No death recorded. No burial. No mourning. Just a life lived so close to God that when the moment came, the transition was almost seamless. He was here, and then he was with God.
Hebrews 11 tells us that Enoch was commended as one who pleased God. And it wasn't through dramatic exploits or a recorded ministry. The legacy of Enoch, across all of Scripture, is simply this: he walked with God.
That phrase, “walked with God”, deserves more attention than we usually give it. Walking implies consistency. It implies pace. It implies proximity. You don't walk with someone you've never met. You don't walk with someone you only see occasionally. Walking is a sustained, rhythmic, intentional movement together.
That is what Enoch did. Day after day, in an age of increasing violence and moral decay, Enoch walked with God. The world was falling apart around him, and he kept walking with God. His neighbors had long since stopped. His culture didn't support it. But Enoch walked.
And God took him.
There's a foreshadowing here that's hard to miss. The Rapture is described in 1 Thessalonians as a 'catching away', the same idea. Those who belong to God, who are close to Him, who have been walking with Him, suddenly taken up to be with Him forever.

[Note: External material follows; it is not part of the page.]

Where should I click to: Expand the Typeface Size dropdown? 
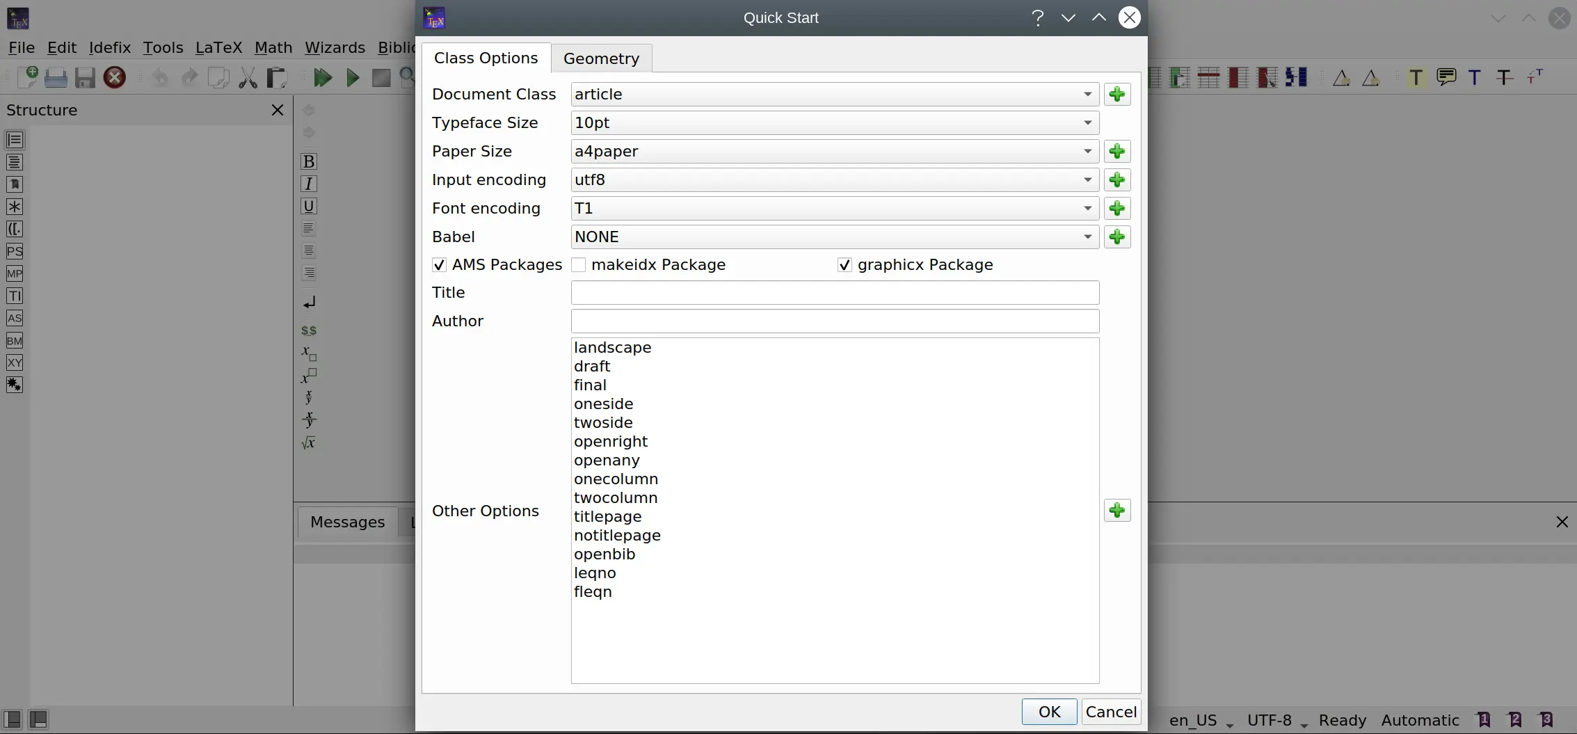(834, 123)
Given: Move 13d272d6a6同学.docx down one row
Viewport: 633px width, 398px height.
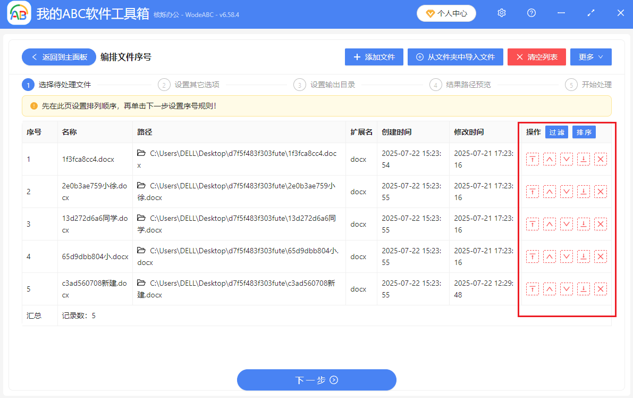Looking at the screenshot, I should pyautogui.click(x=566, y=224).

Enoch is a picture of the Rapture. And his life is a model for how to prepare for it.
Not by memorizing prophecy charts. Not by calculating dates and timelines. But by walking with God, today, and tomorrow, and the day after that.

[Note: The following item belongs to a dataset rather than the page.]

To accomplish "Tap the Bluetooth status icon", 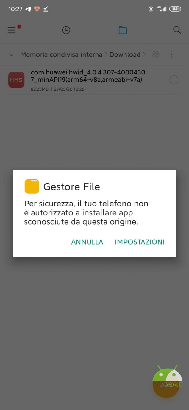I will 151,9.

Here's what that looks like practically: it means making room for God in the ordinary. Not just the Sunday service, not just the crisis prayer, not just the moments when you need something. It means making Him part of the daily rhythm, the morning, the commute, the conversation, the decision, the quiet moment before you fall asleep.
You were made for this kind of closeness. The human heart was designed for communion with God, and every attempt to fill that space with something else leaves the same ache. Nothing satisfies like His presence.
Walk with God today. Not perfectly. Not with all the answers. Just consistently, faithfully, one step at a time, in the direction of the One who is coming to take you home.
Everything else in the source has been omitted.